Consigne 1:
Extrayez toutes les lignes des enregistrements qui contiennent le mot « Collapse ».

______

Responsabilité d'entreprise et éthique sont-elles solubles dans la mondialisation ?

Responsabilité d'entreprise et éthique sont-elles solubles dans la mondialisation ?
Aux Editions de l'Aube

20 décembre 2009

Les leçons de Copenhague

Alors que les Chefs d’Etat représentent (la plupart du temps démocratiquement) leurs citoyens et que tous les citoyens du monde (ou presque) ne veulent pas d’un chaos climatique qui affecterait leurs conditions de vie ou celle de leurs enfants, ils ont échoué à trouver un accord. Pourquoi ? Parce que, sous l’effet de la mondialisation voulue par les décideurs, tous les pays du monde sont en guerre. En guerre économique, les uns contre les autres.
Les Chefs d’Etat sont-ils sous influence des grands lobbies industriels, notamment ceux liés au secteur énergétique, qu’ils soient producteurs ou gros utilisateurs ? Du moins de ceux, parmi eux, qui s’imagineraient que transformer leur outil de production, adapter leurs business models, remplacer la quantité par la qualité, trouver de nouveaux marchés à l’étranger… affecterait la rentabilité servie à leurs actionnaires. Les beaux discours sur l’innovation créatrice de valeur ne seraient-ils pas sincères ? Et que valent-ils devant la facilité des délocalisations ?
Mais qui peut croire que les intérêts des grandes entreprises sont nationaux ? Les multinationales n’ont pas de patrie, comme le capitalisme. Qui peut encore prétendre que Total est une entreprise française et Arcelor-Mittal une indienne ? Non, fausse piste, les raisons de l’échec sont à chercher ailleurs. Les Chefs d’Etat ne savent tout simplement pas comment découpler la croissance économique de leur pays et la préservation de l’environnement (qu’il soit local ou global), sur la durée d’un mandat électoral. Ils ne veulent pas d’une contrainte supplémentaire qui accentuerait le chômage dans les pays industrialisés ou freinerait le développement de ceux du Sud. Car, les chômeurs d’un côté, et les pauvres de l’autre, sont aussi des électeurs, autant que des sources d’ennuis. Les problèmes d’aujourd’hui ont plus de poids que ceux de demain. En donnant la préférence au présent de leurs électeurs, les élus renoncent à faire des calculs d’actualisation du bien-être sur le long terme. Ici et maintenant, chacun pour soi.

______

Consigne 2:
Mettez à jour le texte sur les leçons de Copenhague en recopiant tout ce qui va de « Les Chefs d’Etat sont-ils » jusqu'à « des délocalisations ? », avec « actionnaires » remplacé par « investisseurs ».

______

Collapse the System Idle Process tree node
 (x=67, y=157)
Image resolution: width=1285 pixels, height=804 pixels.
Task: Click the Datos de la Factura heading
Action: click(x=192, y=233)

______

Réponse détaillée 1:
Collapse the System Idle Process tree node

Réponse détaillée 2:
Les Chefs d’Etat sont-ils sous influence des grands lobbies industriels, notamment ceux liés au secteur énergétique, qu’ils soient producteurs ou gros utilisateurs ? Du moins de ceux, parmi eux, qui s’imagineraient que transformer leur outil de production, adapter leurs business models, remplacer la quantité par la qualité, trouver de nouveaux marchés à l’étranger… affecterait la rentabilité servie à leurs investisseurs. Les beaux discours sur l’innovation créatrice de valeur ne seraient-ils pas sincères ? Et que valent-ils devant la facilité des délocalisations ?